Researchers are claiming to have found a way to bypass a widely used defence against attempts to install malware by exploiting operating system or application vulnerabilities.
Address space layout randomization (ASLR) works to defend against a range of attacks by randomizing the locations of code in computer memory.
Now, in their paper, Jump Over ASLR: Attacking Branch Predictors to Bypass ASLR, researchers at the State University of New York and University of California describe a newly discovered flaw in Intel chips which allows them to bypass ASLR.
The researchers were able to launch a so-called 'side channel' attack on a Haswell chip’s branch target buffer (BTB), which resides in the branch predictor part of the CPU.
Doing so enabled them to work out where certain pieces of code were located, effectively undermining ASLR.
This could make a range of cyber-attacks far more effective – across Windows, Linux, OS X, Android and iOS – and highlights the need for chip designers to double down on security, according to commentators.
Alfredo Pironti, managing consultant at ethical hacking firm IOActive, claimed hardware side-channel attacks have been on the radar for a while.

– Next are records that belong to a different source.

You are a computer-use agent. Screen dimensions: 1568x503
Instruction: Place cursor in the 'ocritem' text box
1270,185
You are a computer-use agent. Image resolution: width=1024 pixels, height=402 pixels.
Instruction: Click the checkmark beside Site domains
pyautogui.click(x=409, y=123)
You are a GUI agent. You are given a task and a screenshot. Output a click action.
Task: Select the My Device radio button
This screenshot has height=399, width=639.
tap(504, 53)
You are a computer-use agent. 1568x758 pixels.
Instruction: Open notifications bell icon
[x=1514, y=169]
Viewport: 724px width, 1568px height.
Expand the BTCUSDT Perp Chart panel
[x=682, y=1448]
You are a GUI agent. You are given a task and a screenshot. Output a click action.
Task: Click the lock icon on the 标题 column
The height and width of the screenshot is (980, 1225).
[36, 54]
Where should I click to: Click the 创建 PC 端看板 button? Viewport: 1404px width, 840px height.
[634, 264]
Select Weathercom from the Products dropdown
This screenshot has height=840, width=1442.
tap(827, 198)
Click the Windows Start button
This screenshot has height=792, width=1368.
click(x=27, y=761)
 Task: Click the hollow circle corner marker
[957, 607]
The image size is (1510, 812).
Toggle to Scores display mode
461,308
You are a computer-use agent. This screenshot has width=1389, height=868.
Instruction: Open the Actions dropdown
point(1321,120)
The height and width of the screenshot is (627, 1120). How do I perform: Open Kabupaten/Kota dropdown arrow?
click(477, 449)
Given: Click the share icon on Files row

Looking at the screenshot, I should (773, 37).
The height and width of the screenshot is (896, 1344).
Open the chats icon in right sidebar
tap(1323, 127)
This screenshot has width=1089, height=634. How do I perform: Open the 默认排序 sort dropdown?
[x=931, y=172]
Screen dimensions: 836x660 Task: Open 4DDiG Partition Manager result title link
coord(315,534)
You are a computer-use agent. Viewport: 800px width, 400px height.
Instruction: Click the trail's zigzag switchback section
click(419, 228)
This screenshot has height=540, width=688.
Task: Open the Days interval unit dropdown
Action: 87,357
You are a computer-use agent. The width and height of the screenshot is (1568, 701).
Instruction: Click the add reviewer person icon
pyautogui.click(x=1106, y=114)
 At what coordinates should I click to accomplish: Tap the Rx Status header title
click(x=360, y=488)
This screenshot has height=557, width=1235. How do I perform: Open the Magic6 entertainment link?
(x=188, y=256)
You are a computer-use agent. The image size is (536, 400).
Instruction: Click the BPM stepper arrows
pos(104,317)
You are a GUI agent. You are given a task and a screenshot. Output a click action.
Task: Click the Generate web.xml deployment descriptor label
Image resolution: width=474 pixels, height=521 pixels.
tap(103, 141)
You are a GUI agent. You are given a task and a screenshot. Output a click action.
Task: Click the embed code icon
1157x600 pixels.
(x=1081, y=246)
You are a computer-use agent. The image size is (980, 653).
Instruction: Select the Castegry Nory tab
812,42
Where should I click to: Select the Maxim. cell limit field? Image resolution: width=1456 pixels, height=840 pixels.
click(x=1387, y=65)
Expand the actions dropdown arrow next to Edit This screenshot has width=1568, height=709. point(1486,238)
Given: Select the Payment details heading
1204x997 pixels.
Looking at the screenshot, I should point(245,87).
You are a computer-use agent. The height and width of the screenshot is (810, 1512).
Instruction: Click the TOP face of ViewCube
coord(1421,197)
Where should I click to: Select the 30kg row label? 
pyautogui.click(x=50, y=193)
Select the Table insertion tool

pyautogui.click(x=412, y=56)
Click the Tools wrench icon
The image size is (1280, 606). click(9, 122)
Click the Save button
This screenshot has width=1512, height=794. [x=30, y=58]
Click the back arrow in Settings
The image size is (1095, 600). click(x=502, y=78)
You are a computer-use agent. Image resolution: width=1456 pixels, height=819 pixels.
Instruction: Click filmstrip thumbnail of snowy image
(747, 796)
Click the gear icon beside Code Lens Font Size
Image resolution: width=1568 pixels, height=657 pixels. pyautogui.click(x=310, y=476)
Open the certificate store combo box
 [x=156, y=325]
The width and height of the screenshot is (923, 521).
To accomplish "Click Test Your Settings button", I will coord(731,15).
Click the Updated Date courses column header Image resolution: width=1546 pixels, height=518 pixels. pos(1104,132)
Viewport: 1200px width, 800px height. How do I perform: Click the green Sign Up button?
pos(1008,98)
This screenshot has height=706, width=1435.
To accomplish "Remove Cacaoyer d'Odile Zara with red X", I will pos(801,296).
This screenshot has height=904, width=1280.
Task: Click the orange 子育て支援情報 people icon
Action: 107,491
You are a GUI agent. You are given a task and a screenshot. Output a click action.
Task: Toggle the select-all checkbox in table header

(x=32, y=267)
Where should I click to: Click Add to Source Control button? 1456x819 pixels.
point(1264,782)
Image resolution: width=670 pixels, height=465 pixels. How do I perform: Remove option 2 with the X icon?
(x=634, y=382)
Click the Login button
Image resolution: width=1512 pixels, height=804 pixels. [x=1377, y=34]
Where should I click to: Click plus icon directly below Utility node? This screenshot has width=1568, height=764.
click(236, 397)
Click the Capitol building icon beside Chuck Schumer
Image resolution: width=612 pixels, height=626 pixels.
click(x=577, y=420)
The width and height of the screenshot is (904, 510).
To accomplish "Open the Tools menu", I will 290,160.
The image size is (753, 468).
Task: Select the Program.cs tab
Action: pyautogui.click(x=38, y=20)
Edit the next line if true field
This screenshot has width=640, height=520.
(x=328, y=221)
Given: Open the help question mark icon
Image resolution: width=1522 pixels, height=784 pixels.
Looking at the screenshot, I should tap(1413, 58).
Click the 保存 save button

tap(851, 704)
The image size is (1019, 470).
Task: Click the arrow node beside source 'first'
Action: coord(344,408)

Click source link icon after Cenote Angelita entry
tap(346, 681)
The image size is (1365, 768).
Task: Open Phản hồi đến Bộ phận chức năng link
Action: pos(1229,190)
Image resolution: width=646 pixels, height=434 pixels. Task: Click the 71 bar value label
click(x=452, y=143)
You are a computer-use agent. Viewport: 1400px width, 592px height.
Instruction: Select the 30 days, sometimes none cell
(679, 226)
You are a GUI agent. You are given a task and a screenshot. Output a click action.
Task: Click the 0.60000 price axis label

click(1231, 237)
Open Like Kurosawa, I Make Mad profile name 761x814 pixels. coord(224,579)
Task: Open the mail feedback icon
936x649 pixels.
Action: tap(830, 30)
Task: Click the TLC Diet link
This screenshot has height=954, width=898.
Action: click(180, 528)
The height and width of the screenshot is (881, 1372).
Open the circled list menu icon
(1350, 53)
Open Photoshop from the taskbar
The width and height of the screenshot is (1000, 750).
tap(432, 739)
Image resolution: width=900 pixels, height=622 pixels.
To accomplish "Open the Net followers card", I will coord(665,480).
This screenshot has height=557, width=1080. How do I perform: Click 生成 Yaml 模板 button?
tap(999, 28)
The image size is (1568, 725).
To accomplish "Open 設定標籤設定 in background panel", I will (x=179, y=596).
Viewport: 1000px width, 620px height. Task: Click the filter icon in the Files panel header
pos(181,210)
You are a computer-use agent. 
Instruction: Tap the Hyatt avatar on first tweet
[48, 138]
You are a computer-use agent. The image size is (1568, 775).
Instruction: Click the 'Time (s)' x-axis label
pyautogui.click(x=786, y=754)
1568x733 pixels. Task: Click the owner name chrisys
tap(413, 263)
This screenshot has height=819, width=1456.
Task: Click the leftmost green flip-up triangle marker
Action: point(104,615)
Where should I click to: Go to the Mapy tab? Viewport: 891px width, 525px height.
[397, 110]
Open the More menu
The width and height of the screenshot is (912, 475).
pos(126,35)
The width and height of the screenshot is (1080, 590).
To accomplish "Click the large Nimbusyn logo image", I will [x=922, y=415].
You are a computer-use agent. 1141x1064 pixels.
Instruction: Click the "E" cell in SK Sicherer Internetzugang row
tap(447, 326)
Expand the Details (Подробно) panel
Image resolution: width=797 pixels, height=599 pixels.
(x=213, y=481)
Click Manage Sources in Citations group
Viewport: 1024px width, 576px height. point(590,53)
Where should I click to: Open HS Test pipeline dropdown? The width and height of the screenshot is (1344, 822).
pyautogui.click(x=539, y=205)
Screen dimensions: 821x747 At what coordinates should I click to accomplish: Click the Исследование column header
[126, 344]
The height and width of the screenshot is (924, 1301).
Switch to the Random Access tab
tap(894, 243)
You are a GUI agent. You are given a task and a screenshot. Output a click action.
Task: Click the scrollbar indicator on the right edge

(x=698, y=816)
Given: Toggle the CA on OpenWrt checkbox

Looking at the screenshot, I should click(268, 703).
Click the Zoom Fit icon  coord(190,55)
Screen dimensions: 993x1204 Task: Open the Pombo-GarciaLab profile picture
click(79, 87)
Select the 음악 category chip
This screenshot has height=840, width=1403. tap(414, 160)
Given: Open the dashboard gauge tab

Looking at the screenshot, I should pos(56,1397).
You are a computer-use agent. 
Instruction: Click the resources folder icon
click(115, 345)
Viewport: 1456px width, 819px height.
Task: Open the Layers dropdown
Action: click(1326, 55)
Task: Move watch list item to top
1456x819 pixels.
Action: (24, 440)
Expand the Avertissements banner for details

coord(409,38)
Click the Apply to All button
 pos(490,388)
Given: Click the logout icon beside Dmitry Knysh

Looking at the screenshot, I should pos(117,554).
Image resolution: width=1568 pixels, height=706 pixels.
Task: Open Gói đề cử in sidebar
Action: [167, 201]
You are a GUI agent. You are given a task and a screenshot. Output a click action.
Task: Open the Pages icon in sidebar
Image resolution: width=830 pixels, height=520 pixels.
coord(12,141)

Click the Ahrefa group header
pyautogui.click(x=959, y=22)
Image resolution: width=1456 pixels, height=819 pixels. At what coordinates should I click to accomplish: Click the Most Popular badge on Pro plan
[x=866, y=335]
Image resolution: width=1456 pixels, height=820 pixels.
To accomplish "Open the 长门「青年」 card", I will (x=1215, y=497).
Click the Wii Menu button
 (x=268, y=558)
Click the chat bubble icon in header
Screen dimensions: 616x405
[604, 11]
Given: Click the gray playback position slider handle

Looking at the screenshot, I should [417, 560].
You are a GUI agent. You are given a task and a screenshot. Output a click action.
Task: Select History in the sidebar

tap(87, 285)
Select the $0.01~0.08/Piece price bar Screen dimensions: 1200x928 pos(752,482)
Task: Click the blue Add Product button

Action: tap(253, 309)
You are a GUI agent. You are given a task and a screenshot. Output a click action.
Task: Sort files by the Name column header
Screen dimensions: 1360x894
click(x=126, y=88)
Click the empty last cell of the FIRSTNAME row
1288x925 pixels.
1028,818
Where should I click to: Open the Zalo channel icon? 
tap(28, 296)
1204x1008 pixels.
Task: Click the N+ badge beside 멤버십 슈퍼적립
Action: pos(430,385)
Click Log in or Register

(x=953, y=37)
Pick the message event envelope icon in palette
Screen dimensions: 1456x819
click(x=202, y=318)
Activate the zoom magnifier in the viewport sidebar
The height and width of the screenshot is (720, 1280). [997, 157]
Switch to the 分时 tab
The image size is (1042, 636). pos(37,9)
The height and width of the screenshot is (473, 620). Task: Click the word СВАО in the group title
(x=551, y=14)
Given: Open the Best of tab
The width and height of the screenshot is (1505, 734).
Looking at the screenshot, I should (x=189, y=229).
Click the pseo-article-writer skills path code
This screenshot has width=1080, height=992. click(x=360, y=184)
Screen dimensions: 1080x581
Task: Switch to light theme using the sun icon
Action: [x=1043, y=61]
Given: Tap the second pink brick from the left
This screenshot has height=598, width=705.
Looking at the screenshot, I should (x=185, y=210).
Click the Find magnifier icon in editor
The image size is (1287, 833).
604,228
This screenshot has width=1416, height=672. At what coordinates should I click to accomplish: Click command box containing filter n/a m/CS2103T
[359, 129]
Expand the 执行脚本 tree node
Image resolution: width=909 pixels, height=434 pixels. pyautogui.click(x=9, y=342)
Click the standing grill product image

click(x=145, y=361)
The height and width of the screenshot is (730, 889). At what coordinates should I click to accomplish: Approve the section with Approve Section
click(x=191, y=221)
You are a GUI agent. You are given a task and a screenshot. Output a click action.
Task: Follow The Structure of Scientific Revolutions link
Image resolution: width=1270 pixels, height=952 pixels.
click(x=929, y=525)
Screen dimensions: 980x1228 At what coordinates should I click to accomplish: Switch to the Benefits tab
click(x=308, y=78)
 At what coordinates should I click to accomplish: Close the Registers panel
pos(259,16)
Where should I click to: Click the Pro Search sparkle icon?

“It is worth noting that these attacks are often more expensive and time consuming to conduct, compared to classical software attacks. Usually they also have stricter conditions, such as running a specific software on the victim’s machine and being able to collect CPU metrics,” he added.
“However, this doesn’t mean that we shouldn’t be vigilant. Cyber-criminals are more sophisticated, well-funded and – worst of all – patient than ever before, and are always looking for new and surprising ways to infiltrate. This is why it is vital that companies have their chips pen tested during the development stage, as the cost and complexity of remediating an attack of this kind is enormous.”
The researchers claim to have been able to carry out a successful attack and recover the kernel ASLR in just 60 milliseconds, targeting a system with Haswell CPU and 'recent' Linux kernel.